Fantôme du Canyon
Bioluminescence mésopélagique

Fantôme du Canyon

Entre deux cents et mille mètres de profondeur, là où la lumière solaire se réduit à un ultime halo cobalt avant de disparaître tout à fait, le flanc d'un canyon sous-marin s'élève comme une muraille sombre, ses corniches et ses coulées de sédiment à peine discernables de l'eau qui les enveloppe. La pression, déjà considérable — plusieurs dizaines d'atmosphères —, comprime une colonne d'eau traversée en permanence par une neige marine silencieuse, ces particules organiques qui descendent depuis le monde éclairé vers les abysses. Des siphonophores dérivent en colonies filiformes au-dessus de la roche, organismes coloniaux parmi les plus longs du règne animal, leurs zoïdes transparents reliés en chaînes souples dont certains nœuds s'allument en brèves étincelles bleu-vert, signal chimioluminescent produit par la luciférine oxydée dans leurs tissus.
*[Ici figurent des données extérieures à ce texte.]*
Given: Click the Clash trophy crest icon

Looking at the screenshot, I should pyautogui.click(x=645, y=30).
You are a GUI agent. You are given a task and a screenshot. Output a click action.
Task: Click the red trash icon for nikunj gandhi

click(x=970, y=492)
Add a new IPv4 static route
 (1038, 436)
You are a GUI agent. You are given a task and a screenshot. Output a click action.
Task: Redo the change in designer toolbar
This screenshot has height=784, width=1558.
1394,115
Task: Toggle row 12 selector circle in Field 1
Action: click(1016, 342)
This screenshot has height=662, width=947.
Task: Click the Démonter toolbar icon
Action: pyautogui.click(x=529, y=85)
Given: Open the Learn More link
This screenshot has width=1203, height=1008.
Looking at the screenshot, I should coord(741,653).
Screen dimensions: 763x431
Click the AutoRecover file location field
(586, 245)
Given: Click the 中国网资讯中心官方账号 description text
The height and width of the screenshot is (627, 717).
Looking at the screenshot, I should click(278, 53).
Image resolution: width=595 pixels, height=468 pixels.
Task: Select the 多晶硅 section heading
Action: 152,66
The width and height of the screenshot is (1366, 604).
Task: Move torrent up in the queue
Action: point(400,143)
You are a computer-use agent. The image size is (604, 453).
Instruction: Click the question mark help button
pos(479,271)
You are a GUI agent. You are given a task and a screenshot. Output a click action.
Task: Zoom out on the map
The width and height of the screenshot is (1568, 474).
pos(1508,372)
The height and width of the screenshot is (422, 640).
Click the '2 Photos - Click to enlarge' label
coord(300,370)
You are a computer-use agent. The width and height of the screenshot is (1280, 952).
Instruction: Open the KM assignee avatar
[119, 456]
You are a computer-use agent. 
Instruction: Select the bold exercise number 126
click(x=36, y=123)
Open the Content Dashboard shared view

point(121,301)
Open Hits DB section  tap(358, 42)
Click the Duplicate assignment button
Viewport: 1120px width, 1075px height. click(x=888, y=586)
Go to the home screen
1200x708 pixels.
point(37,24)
Suspendus dans le mi-eau, des poissons-lanternes — myctophidés — immobilisent leurs corps fusiformes argentés contre le gradient de lumière résiduelle, leurs rangées de photophones ventraux scintillant faiblement en turquoise, contre-illumination évolutive qui efface leur silhouette aux yeux des prédateurs regardant vers le haut. Ce monde existe dans son entier, continu et indifférent, gouverné par la seule logique du froid, de la pression et de la lumière vivante.